# ISO Recipe for Dave Hutchins' Spice Blend



## Barbara L (Sep 15, 2009)

I'm just curious--Did Dave happen to give any of you the recipe for his spice blend?  I use it all the time, and I know it won't last forever, so I would like to duplicate it if I can.  I know it has a lot of different spices, and I know what some of them are but not all.  

Barbara


----------



## SierraCook (Sep 19, 2009)

Here you go, Barbara.  I copied this a long time ago from one of Dave's posts.   Obviously, you will have to reduce the ingredients or you will have way more than you need or want to have.  

SC

Chef’s salt

 6# kosher salt 
 2# sugar
 2 oz.

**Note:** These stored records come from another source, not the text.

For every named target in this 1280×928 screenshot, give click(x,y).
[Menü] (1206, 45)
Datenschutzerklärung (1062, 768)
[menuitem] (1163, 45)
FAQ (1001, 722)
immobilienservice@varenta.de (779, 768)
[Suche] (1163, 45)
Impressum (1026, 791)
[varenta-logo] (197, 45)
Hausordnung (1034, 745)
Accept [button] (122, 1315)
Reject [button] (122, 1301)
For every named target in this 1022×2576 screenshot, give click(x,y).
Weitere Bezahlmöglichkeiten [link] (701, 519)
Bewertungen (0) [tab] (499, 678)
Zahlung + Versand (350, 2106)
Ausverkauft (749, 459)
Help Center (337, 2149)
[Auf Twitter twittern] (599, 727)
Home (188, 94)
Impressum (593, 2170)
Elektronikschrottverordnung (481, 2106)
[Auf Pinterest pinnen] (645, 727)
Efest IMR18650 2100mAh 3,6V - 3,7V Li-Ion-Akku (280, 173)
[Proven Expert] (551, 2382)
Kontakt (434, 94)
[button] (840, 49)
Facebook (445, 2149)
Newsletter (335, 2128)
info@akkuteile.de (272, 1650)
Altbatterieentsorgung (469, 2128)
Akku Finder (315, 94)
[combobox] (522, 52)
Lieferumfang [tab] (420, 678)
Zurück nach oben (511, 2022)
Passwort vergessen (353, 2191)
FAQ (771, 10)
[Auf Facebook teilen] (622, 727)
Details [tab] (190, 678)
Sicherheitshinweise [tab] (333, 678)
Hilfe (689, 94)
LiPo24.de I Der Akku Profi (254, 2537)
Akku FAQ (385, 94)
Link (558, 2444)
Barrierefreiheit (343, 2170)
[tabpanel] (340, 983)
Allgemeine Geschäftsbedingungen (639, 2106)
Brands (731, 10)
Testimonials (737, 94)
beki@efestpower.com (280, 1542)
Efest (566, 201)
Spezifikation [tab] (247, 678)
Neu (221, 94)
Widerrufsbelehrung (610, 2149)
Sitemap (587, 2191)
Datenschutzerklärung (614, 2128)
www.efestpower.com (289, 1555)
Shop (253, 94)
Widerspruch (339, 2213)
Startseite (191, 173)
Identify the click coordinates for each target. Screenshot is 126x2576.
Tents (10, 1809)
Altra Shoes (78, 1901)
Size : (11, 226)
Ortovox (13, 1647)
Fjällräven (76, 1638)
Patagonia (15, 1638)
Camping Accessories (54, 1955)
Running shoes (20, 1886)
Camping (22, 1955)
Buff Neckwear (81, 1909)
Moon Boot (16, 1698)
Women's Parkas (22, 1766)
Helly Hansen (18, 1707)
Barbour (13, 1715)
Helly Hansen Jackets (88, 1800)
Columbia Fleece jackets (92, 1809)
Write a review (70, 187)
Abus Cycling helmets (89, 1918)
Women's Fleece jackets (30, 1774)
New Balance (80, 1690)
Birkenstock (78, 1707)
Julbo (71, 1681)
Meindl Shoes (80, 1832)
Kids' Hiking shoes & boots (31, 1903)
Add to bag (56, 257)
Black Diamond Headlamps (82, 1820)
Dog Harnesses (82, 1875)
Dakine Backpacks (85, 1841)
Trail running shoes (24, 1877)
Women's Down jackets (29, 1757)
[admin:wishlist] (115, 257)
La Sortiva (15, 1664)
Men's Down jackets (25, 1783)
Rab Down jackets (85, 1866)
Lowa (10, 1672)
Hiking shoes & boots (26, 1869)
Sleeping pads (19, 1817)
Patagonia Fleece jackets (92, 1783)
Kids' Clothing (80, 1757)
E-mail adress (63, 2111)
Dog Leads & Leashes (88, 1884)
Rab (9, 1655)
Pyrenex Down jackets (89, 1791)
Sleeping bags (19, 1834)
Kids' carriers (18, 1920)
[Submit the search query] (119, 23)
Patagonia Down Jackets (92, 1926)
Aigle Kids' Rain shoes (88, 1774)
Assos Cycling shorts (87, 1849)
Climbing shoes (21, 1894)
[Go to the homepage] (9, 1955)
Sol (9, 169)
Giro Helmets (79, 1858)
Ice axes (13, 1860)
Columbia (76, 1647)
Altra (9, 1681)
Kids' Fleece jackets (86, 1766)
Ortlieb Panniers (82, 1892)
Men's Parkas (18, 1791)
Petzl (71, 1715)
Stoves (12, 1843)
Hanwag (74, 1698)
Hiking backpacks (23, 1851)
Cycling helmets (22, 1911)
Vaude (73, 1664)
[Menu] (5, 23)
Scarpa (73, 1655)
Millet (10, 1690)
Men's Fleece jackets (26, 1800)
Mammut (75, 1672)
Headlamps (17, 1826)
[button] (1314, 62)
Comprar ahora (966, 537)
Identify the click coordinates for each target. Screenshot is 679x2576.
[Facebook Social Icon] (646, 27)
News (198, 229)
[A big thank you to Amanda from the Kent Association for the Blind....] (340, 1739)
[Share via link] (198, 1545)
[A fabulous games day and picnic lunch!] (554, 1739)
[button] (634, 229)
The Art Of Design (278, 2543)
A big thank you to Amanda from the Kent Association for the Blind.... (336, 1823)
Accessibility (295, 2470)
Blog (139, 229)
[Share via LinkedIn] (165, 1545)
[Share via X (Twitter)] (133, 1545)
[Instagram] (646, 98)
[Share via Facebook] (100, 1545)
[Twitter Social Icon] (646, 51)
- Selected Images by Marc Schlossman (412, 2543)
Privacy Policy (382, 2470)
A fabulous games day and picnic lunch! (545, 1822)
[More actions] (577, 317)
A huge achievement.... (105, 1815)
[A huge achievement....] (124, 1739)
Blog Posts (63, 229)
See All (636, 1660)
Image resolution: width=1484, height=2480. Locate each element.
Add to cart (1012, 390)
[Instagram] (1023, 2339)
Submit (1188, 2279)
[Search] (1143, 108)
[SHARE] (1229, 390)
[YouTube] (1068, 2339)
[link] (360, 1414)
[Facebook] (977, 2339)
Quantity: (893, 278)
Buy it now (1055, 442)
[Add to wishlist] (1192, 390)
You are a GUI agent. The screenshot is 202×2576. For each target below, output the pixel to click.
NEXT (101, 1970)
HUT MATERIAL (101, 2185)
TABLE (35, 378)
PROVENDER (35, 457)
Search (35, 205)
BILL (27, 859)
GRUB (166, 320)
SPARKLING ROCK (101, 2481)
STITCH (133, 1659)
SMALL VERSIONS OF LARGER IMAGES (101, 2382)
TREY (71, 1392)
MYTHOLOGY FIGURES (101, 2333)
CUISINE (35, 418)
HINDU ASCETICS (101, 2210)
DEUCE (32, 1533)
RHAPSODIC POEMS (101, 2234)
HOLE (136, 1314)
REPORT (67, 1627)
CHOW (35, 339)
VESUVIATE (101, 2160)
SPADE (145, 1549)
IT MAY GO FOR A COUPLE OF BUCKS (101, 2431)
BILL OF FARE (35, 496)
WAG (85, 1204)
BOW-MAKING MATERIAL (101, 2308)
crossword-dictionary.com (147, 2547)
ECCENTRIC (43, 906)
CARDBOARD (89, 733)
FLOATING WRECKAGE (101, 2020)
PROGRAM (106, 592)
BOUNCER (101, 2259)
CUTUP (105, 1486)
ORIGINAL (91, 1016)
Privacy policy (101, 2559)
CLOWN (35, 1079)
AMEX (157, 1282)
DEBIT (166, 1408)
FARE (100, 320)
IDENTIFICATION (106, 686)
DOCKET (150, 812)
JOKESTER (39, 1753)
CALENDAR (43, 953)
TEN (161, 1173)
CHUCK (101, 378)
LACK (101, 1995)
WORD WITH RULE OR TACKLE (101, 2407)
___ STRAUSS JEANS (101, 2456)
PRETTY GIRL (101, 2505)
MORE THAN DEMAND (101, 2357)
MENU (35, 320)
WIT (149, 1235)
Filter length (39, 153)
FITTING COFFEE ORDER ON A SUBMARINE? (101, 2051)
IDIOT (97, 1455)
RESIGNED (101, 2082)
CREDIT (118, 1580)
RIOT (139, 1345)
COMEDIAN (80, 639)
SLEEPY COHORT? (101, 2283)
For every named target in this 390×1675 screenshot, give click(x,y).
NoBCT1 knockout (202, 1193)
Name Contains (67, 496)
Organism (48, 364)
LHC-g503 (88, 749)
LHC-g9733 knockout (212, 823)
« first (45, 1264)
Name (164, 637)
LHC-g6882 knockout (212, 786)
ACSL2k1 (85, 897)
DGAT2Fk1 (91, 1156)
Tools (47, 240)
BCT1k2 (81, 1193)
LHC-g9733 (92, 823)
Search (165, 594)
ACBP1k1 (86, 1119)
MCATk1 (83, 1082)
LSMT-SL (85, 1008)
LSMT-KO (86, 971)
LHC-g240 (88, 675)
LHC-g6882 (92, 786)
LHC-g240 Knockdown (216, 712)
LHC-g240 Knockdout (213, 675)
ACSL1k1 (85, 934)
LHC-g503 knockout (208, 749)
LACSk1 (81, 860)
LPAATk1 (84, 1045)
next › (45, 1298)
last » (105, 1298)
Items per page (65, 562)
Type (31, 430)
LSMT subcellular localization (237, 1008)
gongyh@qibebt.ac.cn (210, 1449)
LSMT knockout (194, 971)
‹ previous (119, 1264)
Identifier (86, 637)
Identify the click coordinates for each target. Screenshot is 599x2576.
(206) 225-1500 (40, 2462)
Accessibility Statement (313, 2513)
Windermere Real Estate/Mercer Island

Cayenne pepper 
 1# fresh cracked Black Pepper
 2 oz celery salt
 2 oz granulated Garlic
 2 oz Colman’s dry mustard
 1# MSG –Accent--- Aji No Moto,  Optional

  Mix very well and keep in an air tight jar.


----------



## Barbara L (Sep 19, 2009)

Thank you!  I still have most of a bottle, but I will copy and save this so that I can make more later.  

Barbara


----------



## jabbur (Sep 19, 2009)

That sounds good!  What all do you use it on Barbara?  It sounds like a great mix for grilled meats.


----------